Review
'While reading "Tyranny of the Moment," I found myself both charmed and challenged. The subject is an important one, and Thomas Hylland Eriksen handles it with style, a light touch, and many amiable provocations.' --Todd Gitlin
Product Description
The turn of the millennium is characterized by exponential growth in everything related to communication - from the Internet and e-mail to air traffic. "The Tyranny of the Moment" deals with some of the most perplexing paradoxes of this new information age. Who would have expected that apparently time-saving technology results in time being scarcer than ever? And has this seemingly limitless access to information led to confusion rather than enlightenment? Thomas Eriksen argues that slow time - private periods where we are able to think and correspond coherently without interruption - is now one of the most precious resources that we have, and it is becoming a major political issue. Since we are now theoretically "online" 24 hours a day, we must fight for the right to be unavailable - the right to live and think more slowly. It is not only that working hours have become longer - Eriksen also shows how the logic of this new information technology has, in the space of just a few years, permeated every area of our lives.

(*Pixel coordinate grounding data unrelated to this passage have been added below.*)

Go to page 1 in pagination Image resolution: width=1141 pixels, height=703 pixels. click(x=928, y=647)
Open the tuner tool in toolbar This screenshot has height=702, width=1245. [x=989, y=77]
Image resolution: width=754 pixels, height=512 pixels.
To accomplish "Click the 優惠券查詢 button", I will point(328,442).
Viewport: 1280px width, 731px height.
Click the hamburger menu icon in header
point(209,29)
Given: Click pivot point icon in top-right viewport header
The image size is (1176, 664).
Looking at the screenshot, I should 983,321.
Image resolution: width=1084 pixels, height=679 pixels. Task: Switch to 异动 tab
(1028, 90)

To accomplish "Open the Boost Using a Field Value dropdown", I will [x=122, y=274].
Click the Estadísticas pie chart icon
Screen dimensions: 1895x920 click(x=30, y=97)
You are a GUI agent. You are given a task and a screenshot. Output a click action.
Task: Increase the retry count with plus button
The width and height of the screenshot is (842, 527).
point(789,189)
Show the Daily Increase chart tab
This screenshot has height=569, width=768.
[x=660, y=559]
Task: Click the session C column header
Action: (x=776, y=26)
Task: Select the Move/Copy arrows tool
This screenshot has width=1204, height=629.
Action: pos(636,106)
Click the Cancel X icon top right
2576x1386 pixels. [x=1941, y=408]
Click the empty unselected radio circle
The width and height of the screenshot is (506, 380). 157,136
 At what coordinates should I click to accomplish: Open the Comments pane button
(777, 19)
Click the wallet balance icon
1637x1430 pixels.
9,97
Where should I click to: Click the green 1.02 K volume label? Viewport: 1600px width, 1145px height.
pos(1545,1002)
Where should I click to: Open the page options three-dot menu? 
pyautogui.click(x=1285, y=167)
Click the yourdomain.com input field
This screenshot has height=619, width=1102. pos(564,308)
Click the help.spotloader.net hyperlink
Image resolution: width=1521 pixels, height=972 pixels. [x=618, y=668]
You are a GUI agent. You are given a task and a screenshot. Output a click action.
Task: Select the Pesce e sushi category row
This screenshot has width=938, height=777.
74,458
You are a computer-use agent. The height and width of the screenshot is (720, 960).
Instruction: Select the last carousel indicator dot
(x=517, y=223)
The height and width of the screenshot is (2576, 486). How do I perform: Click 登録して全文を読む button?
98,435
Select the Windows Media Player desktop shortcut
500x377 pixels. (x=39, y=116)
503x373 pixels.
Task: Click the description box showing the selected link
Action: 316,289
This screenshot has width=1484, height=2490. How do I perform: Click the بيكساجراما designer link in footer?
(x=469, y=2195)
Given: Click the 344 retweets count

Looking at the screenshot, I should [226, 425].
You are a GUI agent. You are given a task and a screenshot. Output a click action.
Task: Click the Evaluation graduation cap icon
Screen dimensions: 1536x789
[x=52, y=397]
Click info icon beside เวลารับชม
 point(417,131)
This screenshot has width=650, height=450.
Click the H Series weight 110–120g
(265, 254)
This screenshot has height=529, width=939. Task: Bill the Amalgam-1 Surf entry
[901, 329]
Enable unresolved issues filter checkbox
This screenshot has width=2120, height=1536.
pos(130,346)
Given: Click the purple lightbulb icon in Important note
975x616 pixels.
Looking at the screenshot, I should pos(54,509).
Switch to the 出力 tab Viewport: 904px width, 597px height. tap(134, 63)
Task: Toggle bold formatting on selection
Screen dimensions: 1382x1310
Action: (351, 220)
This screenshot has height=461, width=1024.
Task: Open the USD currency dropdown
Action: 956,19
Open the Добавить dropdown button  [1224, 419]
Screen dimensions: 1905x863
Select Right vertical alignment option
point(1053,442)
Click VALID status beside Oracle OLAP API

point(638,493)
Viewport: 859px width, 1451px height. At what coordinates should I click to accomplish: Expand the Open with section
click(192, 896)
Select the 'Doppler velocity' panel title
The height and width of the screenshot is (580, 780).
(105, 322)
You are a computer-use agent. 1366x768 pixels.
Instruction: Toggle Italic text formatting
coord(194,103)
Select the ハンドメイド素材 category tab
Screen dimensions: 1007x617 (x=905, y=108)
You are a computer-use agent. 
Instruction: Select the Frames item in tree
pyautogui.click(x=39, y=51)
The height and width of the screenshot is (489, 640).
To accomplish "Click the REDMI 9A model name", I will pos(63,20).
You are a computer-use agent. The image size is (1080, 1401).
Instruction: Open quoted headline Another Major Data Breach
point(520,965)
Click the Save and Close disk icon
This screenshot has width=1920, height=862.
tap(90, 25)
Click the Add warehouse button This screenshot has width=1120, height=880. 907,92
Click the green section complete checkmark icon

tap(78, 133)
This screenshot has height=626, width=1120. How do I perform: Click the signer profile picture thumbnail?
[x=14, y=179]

This is equally true for those living in poorer parts of the globe usually depicted as outside the reaches of the information age, as well as those in the West. Exploring phenomena such as the world wide web, wap telephones, multi-channel television and e-mail, "The Tyranny of the Moment" examines this new, non-linear and fragmented way of communicating to reveal the effect is has on working conditions in the new economy, changes in family life and, ultimately, personal identity. Eriksen argues that a culture lacking a sense of its past, and therefore of its future, is effectively static. Although solutions are suggested, he demonstrates that there is no easy way out.